Richard Jeffers, Managing Director for RS Industria at RS, explains how to identify a critical backlog and develop a restoration strategy supporting Maintenance, Repair and Operations (MRO)

A crucial element of any effective maintenance capability is an accurate knowledge of any maintenance backlog and how to quantify the impact it has on your ability to offer the asset owner the right capability from the assets. By understanding cost and risk you can engage in meaningful discussions about budgets to restore or replace degraded assets.
What is the critical maintenance backlog?
The aim of maintenance is to ensure that fixed assets deliver the functional capability required by the asset owner, preferably at the level they delivered when they were first installed or procured. If the functional capability has degraded below this level, that represents a maintenance backlog. This can be explained through a simple example: if we procured a pump to deliver 10m3 of flow per hour at 5 bar, but it can now only achieve a flow of 8m3 per hour at 4 bar, then we have a maintenance backlog. This backlog becomes critical when it impacts the overall output of the production facility. If the pump above feeds a header tank which in turn feeds a process requiring 7m3 per hour, then the backlog is not critical. If it feeds a fire suppression system rated at 9.5m3 per hour at a pressure of 4.5 bar – it’s critical.
To address the maintenance backlog, we need to restore the asset to its basic conditions.

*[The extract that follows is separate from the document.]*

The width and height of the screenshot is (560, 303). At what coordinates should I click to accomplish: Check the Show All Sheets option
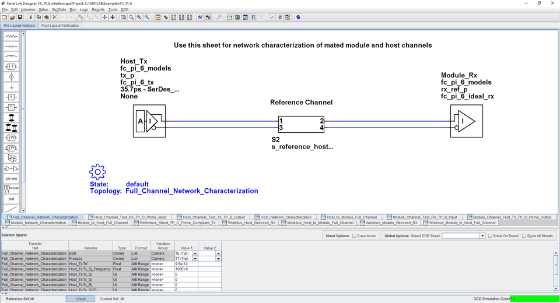click(x=524, y=236)
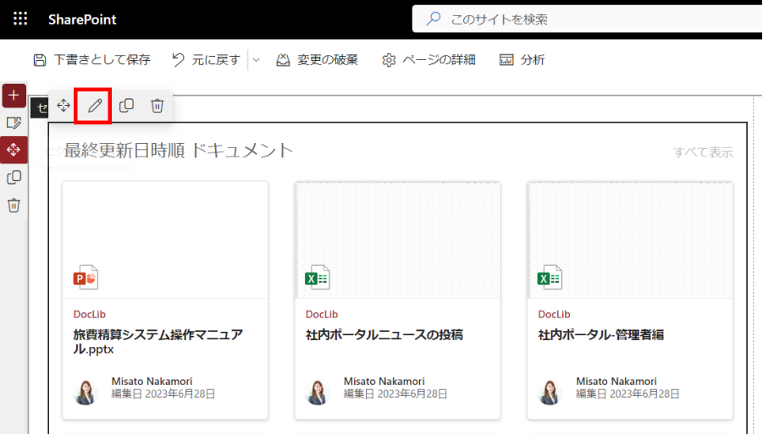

Attempting to apply Continuous Improvement (CI) tools before this has been done is worthless: technical restoration is required first.

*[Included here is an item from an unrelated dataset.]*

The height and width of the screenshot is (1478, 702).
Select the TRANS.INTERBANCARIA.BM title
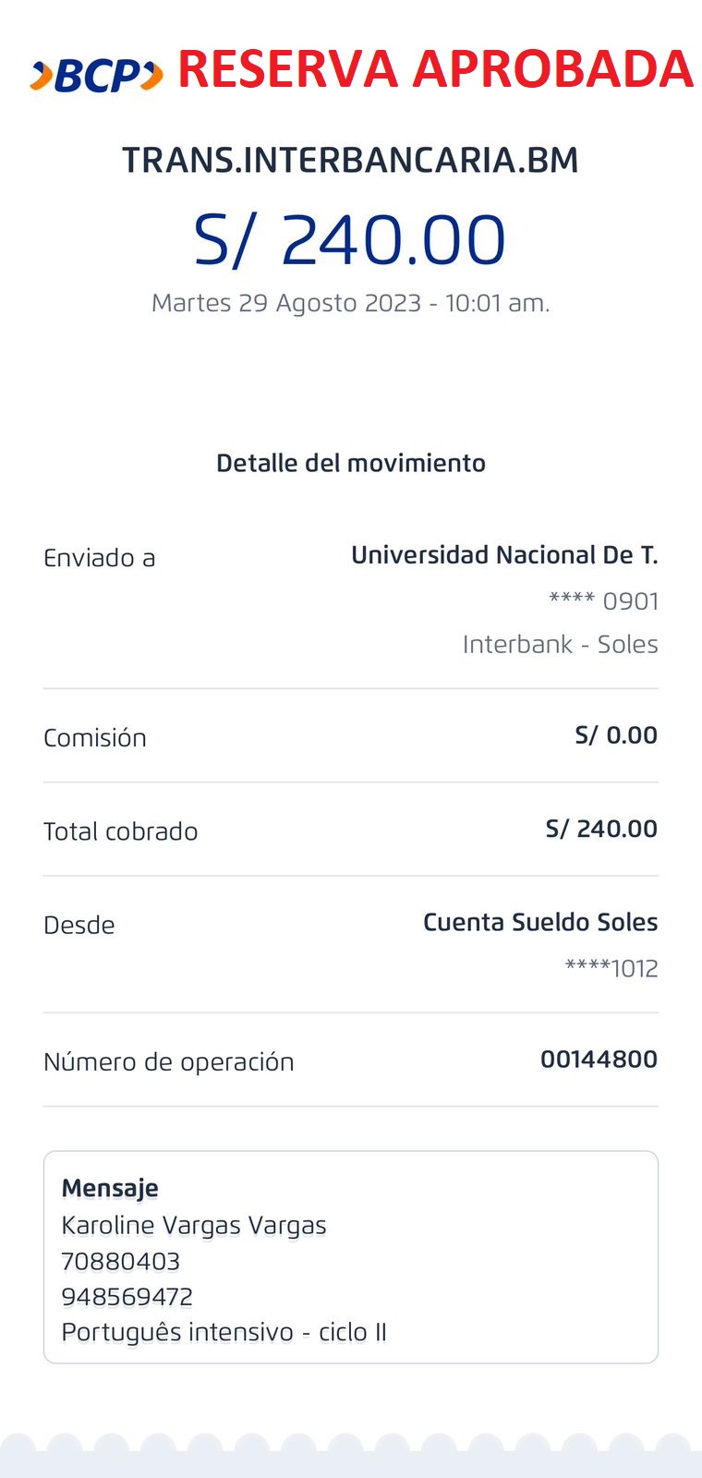350,161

Identifying the critical backlog
The scale of the maintenance backlog can be daunting to the incoming engineering manager of a legacy site. It can also be difficult to have a consistent view of which elements of degradation are critical, rather than nice to have. Clear guidelines in this situation are imperative – and a manageable process to tackle all the necessary steps one at a time. A typical approach would be:
  • Form a team to analyse the assets – Many heads are better than one for this form of complex analysis. Aim to build a multi-dimensional team, so as well as maintenance input, include operational, quality and financial input in the analysis. This will ensure a better analysis and better stakeholder engagement when you start to request funds.
  • Consolidate a ‘good enough’ asset register – Many legacy sites have, at best, an incomplete asset register. A reasonable, though not perfect, asset register is necessary to understand the scale of the problem. All the way through this process, focus should be on ‘good enough’, after all, we’re maintenance engineers who work in an imperfect world. Collate the information at major asset level: you can drop down to assembly and sub-assembly level at a later pass through the analysis.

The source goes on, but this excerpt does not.